Il s’étira de nouveau et grimaça. Son corps était courbaturé.
- Doucement, jeune homme.
Il observa en silence le visage sérieux qui se penchait sur lui : des yeux d’un bleu si clair qu’ils paraissaient translucides, une peau pâle, de longs cheveux blancs.
Il tenta de se redresser, et les longues mains fines de l’ange — du moins supposait-il que c’en était un — l’aidèrent à se positionner.
Ce n’est qu’à cet instant qu’il réalisa qu’il se trouvait entouré d’un halo bleuté. Celui-ci l’enveloppait comme une sphère d’énergie.
Il eut un mouvement de recul paniqué, mais la lumière provenait de lui-même.
- Tout va bien, mon garçon, le rassura la créature en blouse d’hôpital.
- Non, non, non, rétorqua Daniel d’une voix angoissée.

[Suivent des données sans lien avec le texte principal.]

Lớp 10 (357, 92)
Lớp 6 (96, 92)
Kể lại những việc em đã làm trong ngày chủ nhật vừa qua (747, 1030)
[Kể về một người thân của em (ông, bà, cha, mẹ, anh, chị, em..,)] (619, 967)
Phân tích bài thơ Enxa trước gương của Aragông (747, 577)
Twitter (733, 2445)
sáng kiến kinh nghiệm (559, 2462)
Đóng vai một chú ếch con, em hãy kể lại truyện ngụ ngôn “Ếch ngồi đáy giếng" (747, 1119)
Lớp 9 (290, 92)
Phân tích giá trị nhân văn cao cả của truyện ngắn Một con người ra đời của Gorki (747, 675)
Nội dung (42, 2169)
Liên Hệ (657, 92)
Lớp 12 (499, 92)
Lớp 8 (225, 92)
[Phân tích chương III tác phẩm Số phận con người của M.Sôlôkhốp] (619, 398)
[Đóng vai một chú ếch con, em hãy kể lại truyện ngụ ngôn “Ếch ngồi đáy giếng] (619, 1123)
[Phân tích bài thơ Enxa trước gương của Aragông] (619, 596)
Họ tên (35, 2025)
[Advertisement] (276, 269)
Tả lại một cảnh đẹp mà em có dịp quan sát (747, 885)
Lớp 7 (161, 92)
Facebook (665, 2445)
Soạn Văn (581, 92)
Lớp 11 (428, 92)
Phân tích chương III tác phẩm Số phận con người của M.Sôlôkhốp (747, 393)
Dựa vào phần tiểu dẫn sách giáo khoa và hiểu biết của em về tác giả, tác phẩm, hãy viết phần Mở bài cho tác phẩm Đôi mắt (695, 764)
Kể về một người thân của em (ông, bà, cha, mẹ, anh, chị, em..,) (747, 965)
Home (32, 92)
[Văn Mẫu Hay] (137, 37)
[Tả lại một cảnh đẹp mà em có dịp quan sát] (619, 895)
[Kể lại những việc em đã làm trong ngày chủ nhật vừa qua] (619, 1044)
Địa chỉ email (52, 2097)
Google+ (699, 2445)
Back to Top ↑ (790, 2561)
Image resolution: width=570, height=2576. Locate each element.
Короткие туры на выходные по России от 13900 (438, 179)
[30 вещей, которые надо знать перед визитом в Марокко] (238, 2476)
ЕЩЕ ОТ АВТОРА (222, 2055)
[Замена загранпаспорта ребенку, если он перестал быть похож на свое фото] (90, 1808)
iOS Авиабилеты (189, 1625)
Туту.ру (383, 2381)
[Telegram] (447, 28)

C’est quoi ce bordel ?
- Ta magie s’est déclenchée de façon… inattendue. Je suis parvenu à te stabiliser, tu es hors de danger.
- Danger ?
- Tu es en sécurité, intervint une voix grave et familière.
Accoudé à la chambranle de la porte, les bras croisés sur la poitrine, Rowan lui sourit avec douceur.
- Uriel est spécialisé en magie du soin. Tu es entre de bonnes mains.
Daniel souffla avec frustration et serra le poing.
- Est-ce que quelqu’un va enfin me dire ce qu’il s’est passé, putain ?
Les deux hommes échangèrent un coup d’œil. Le loup-garou s’avança et vint s’asseoir à ses côtés, sur le bord du lit.
- Tu te souviens de quelque chose ?
Les mains sur les tempes, le mage se concentra et tenta de se remémorer les événements précédents.
- J’étais au Fil d’Auriel. J’ai récupéré mon carnet et je crois que… je me suis évanoui, non ?
- Oui.
- Pourquoi ?
- Eh bien…
Rowan sembla éprouver quelque difficulté à choisir ses mots.
- Tu as vingt et un ans. C’est tard, d’un point de vue magique, pour découvrir ses pouvoirs. Cela signifie que tu avais en toi une grande réserve d’énergie accumulée. Tu l’as libérée d’un seul coup, sous la pression de la peur, je suppose, et ton corps n’a pas supporté le choc.